Re: [RFC] tcp: race in receive part

All of lore.kernel.org
 help / color / mirror / Atom feed

From: Eric Dumazet <eric.dumazet@gmail.com>
To: Jiri Olsa <jolsa@redhat.com>
Cc: netdev@vger.kernel.org, linux-kernel@vger.kernel.org,
	fbl@redhat.com, nhorman@redhat.com, davem@redhat.com,
	oleg@redhat.com
Subject: Re: [RFC] tcp: race in receive part
Date: Wed, 24 Jun 2009 13:04:13 +0200	[thread overview]
Message-ID: <4A42082D.9060402@gmail.com> (raw)
In-Reply-To: <20090624102038.GA5409@jolsa.lab.eng.brq.redhat.com>

Jiri Olsa a écrit :
> On Tue, Jun 23, 2009 at 12:32:10PM +0200, Eric Dumazet wrote:
>> Jiri Olsa a écrit :
>>> Hi,
>>>
>>> thanks for an answer, and sorry for my late reply,
>>> we needed the cust permission to disclose the debug data.
>>>
>> I see ! Now this is me with litle time as I am traveling right now.
>>
>>> On Thu, Jun 18, 2009 at 04:06:42PM +0200, Eric Dumazet wrote:
>>>> Jiri Olsa a écrit :
>>>>> Hi,
>>>>>
>>>>> in RHEL4 we can see a race in the tcp layer. We were not able to reproduce 
>>>>> this on the upstream kernel, but since the issue occurs very rarelly
>>>>> (once per 8 days), we just might not be lucky.
>>>>>
>>>>> I'm affraid this might be a long email, I'll try to structure it nicely.. :)
>>>>>
>>>> Thanks for your mail and detailed analysis
>>>>
>>>>> RACE DESCRIPTION
>>>>> ================
>>>>>
>>>>> There's a nice pdf describing the issue (and sollution using locks) on
>>>>> https://bugzilla.redhat.com/attachment.cgi?id=345014
>>>> I could not reach this url unfortunatly 
>>>>
>>>> --> "You are not authorized to access bug #494404. "
>>> please try it now, the bug should be accessible now
>>>
>> Thanks, this doc is indeed nice :)
>>
>> But adding an write_lock()/write_unlock() in tcp_poll() was overkill
>> It had an sm_mb() implied because of the nesting of locks.
>>
>>>>> The race fires, when following code paths meet, and the tp->rcv_nxt and
>>>>> __add_wait_queue updates stay in CPU caches.
>>>>>
>>>>> CPU1                         CPU2
>>>>>
>>>>>
>>>>> sys_select                   receive packet
>>>>>   ...                        ...
>>>>>   __add_wait_queue           update tp->rcv_nxt
>>>>>   ...                        ...
>>>>>   tp->rcv_nxt check          sock_def_readable
>>>>>   ...                        {
>>>>>   schedule                      ...

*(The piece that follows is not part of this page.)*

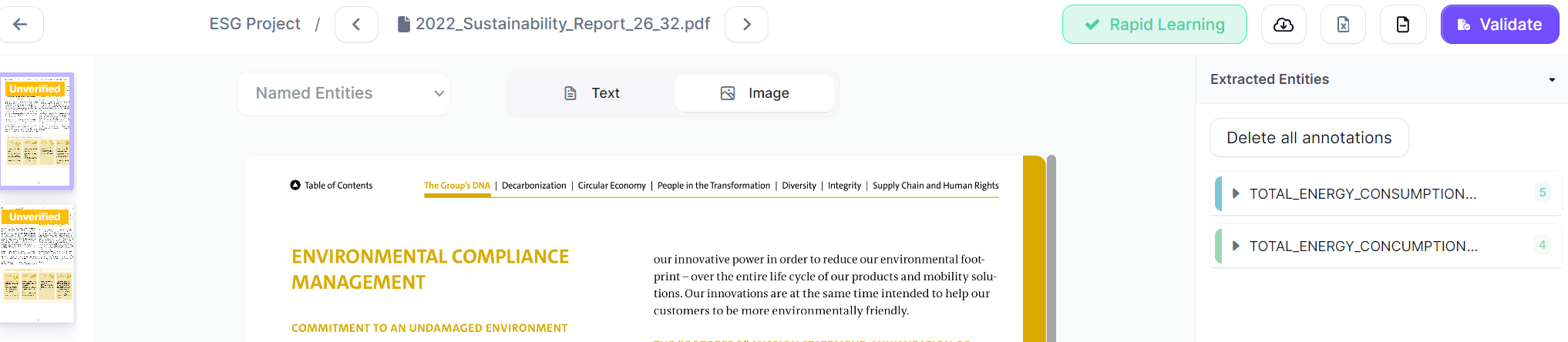Viewport: 1568px width, 342px height.
Task: Click the Excel export icon
Action: [x=1343, y=25]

>>>>>                                 if (sk->sk_sleep && waitqueue_active(sk->sk_sleep))
>>>>>                                         wake_up_interruptible(sk->sk_sleep)

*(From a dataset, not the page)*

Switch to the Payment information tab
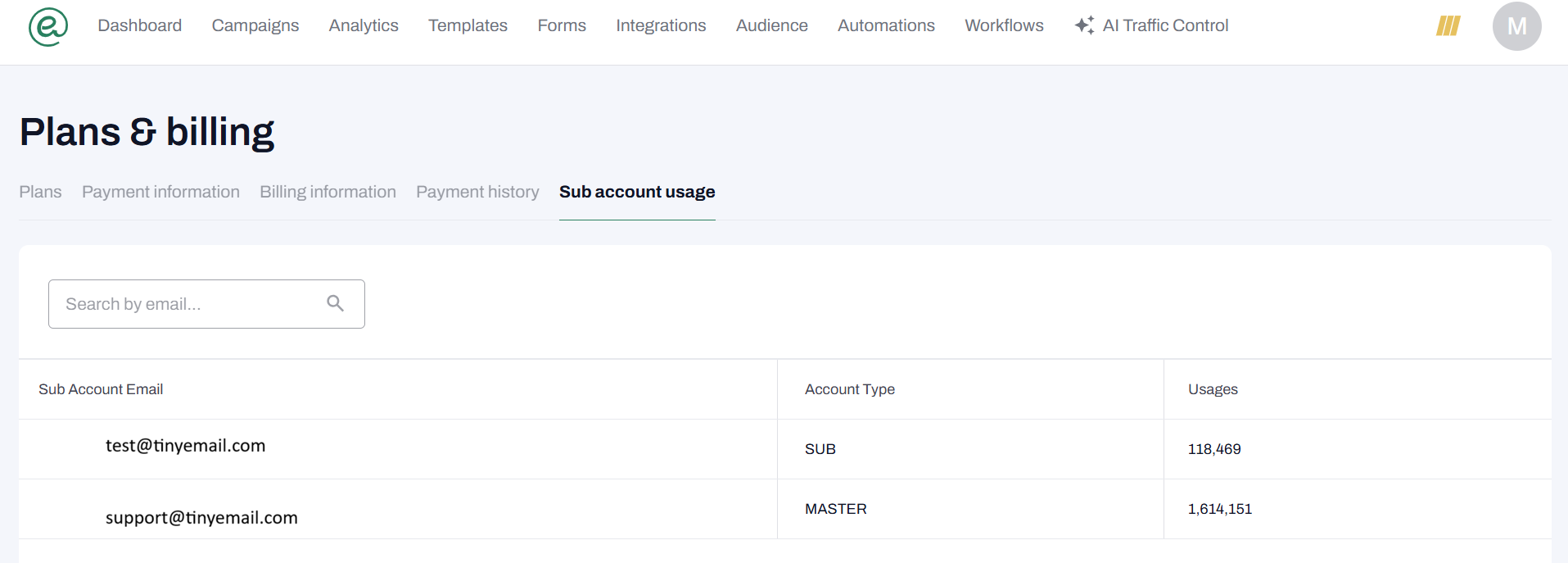 click(160, 192)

>>>>>                                 ...
>>>>>                              }
>>>>>
>>>>> If there were no cache the code would work ok, since the wait_queue and
>>>>> rcv_nxt are opposit to each other.
>>>>>
>>>>> Meaning that once tp->rcv_nxt is updated by CPU2, the CPU1 either already
>>>>> passed the tp->rcv_nxt check and sleeps, or will get the new value for
>>>>> tp->rcv_nxt and will return with new data mask.  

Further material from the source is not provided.